→ Task details:
In the data below, copy out verbatim everything from the line containing "Enter fullscreen video view" down to the line containing "tap(28, 179)", with both of those lines included.

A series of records
* Begin *
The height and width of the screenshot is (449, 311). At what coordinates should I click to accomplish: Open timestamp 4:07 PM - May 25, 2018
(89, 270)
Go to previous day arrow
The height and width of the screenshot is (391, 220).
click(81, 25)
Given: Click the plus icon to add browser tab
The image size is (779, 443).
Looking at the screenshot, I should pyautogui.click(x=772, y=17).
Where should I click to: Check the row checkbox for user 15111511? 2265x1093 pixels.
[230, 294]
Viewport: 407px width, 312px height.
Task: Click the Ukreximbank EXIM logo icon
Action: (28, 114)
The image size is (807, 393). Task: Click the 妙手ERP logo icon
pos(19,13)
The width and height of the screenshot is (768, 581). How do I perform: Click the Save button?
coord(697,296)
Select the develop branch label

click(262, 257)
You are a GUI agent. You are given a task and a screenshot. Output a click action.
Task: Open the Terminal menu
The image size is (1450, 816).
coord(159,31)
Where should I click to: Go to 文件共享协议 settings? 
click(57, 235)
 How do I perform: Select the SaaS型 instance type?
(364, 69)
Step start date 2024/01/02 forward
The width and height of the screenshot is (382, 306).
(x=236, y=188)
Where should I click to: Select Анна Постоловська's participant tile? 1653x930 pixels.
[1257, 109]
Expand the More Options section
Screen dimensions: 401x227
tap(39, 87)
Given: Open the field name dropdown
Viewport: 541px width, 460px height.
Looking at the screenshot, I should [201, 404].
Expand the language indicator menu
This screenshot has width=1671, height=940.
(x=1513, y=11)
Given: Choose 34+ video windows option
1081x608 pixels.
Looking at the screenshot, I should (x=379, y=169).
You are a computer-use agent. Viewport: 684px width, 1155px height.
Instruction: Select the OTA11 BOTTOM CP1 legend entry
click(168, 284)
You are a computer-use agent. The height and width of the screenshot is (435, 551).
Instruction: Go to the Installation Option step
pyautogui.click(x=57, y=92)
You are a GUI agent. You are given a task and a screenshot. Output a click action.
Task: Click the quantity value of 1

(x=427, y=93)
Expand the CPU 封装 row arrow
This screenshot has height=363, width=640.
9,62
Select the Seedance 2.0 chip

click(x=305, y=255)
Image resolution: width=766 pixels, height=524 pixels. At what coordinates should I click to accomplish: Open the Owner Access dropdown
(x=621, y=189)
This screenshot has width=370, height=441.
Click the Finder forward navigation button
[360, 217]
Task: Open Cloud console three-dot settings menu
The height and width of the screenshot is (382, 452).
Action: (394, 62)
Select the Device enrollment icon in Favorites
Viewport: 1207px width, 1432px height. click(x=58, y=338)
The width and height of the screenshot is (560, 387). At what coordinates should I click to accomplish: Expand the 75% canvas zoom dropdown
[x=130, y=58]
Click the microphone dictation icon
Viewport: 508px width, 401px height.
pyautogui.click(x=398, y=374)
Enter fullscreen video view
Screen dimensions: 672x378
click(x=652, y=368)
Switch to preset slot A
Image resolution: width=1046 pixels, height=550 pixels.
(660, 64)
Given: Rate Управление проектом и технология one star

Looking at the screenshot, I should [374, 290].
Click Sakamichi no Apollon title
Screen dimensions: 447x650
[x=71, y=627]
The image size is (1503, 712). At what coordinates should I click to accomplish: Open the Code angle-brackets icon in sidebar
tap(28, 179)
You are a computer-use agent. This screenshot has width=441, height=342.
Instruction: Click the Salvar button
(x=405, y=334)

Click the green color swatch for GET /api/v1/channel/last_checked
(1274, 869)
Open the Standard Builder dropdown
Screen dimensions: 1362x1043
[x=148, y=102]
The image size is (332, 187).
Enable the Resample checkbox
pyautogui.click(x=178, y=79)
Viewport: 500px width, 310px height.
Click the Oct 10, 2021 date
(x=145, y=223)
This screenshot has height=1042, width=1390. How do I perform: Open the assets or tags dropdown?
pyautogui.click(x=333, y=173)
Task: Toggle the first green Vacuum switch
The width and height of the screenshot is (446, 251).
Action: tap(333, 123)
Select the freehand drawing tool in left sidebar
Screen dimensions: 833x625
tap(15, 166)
* End *
→ Correct result:
Enter fullscreen video view
Screen dimensions: 672x378
click(x=652, y=368)
Switch to preset slot A
Image resolution: width=1046 pixels, height=550 pixels.
(660, 64)
Given: Rate Управление проектом и технология one star

Looking at the screenshot, I should [374, 290].
Click Sakamichi no Apollon title
Screen dimensions: 447x650
[x=71, y=627]
The image size is (1503, 712). At what coordinates should I click to accomplish: Open the Code angle-brackets icon in sidebar
tap(28, 179)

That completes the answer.